> [What is asked]
Return each of the following records word for word, keeping every line unchanged.

Records for pointing to text and elements
****************

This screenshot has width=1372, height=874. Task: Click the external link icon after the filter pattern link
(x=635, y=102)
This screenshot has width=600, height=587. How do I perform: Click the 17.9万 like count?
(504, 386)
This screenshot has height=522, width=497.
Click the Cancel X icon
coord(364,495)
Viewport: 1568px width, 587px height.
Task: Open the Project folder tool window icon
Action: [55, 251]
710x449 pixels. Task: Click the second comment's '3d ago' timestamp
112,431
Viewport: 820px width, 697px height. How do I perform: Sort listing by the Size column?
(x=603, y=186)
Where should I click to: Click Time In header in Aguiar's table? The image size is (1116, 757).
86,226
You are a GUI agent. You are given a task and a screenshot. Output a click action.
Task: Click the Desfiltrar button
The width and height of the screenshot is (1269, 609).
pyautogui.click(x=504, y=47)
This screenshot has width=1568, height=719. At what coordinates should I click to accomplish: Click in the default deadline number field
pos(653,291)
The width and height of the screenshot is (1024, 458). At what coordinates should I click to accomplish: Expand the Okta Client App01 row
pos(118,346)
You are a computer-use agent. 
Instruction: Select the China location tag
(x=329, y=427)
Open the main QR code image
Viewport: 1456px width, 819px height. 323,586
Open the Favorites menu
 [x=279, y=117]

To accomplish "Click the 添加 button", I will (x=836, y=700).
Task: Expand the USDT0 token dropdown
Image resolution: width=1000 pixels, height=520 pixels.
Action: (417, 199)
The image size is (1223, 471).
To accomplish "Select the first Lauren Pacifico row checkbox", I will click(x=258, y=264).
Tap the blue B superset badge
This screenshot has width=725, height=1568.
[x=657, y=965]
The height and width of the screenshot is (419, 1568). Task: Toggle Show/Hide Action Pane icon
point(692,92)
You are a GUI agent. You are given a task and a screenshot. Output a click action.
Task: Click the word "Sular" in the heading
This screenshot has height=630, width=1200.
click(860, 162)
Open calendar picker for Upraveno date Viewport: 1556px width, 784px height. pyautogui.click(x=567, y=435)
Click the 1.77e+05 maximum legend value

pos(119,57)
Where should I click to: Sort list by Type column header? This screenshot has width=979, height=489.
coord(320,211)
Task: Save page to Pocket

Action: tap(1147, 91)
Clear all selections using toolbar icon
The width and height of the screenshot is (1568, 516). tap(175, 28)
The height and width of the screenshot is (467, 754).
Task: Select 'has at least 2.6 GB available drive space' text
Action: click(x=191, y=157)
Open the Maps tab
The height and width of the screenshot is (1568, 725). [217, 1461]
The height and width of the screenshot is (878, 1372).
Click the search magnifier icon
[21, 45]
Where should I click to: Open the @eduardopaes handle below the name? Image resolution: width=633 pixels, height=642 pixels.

****************

> [Problem solution]
This screenshot has width=1372, height=874. Task: Click the external link icon after the filter pattern link
(x=635, y=102)
This screenshot has width=600, height=587. How do I perform: Click the 17.9万 like count?
(504, 386)
This screenshot has height=522, width=497.
Click the Cancel X icon
coord(364,495)
Viewport: 1568px width, 587px height.
Task: Open the Project folder tool window icon
Action: [55, 251]
710x449 pixels. Task: Click the second comment's '3d ago' timestamp
112,431
Viewport: 820px width, 697px height. How do I perform: Sort listing by the Size column?
(x=603, y=186)
Where should I click to: Click Time In header in Aguiar's table? The image size is (1116, 757).
86,226
You are a GUI agent. You are given a task and a screenshot. Output a click action.
Task: Click the Desfiltrar button
The width and height of the screenshot is (1269, 609).
pyautogui.click(x=504, y=47)
This screenshot has width=1568, height=719. At what coordinates should I click to accomplish: Click in the default deadline number field
pos(653,291)
The width and height of the screenshot is (1024, 458). At what coordinates should I click to accomplish: Expand the Okta Client App01 row
pos(118,346)
You are a computer-use agent. 
Instruction: Select the China location tag
(x=329, y=427)
Open the main QR code image
Viewport: 1456px width, 819px height. 323,586
Open the Favorites menu
 [x=279, y=117]

To accomplish "Click the 添加 button", I will (x=836, y=700).
Task: Expand the USDT0 token dropdown
Image resolution: width=1000 pixels, height=520 pixels.
Action: (417, 199)
The image size is (1223, 471).
To accomplish "Select the first Lauren Pacifico row checkbox", I will click(x=258, y=264).
Tap the blue B superset badge
This screenshot has width=725, height=1568.
[x=657, y=965]
The height and width of the screenshot is (419, 1568). Task: Toggle Show/Hide Action Pane icon
point(692,92)
You are a GUI agent. You are given a task and a screenshot. Output a click action.
Task: Click the word "Sular" in the heading
This screenshot has height=630, width=1200.
click(860, 162)
Open calendar picker for Upraveno date Viewport: 1556px width, 784px height. pyautogui.click(x=567, y=435)
Click the 1.77e+05 maximum legend value

pos(119,57)
Where should I click to: Sort list by Type column header? This screenshot has width=979, height=489.
coord(320,211)
Task: Save page to Pocket

Action: tap(1147, 91)
Clear all selections using toolbar icon
The width and height of the screenshot is (1568, 516). tap(175, 28)
The height and width of the screenshot is (467, 754).
Task: Select 'has at least 2.6 GB available drive space' text
Action: click(x=191, y=157)
Open the Maps tab
The height and width of the screenshot is (1568, 725). [217, 1461]
The height and width of the screenshot is (878, 1372).
Click the search magnifier icon
[21, 45]
Where should I click to: Open the @eduardopaes handle below the name? Image resolution: width=633 pixels, height=642 pixels.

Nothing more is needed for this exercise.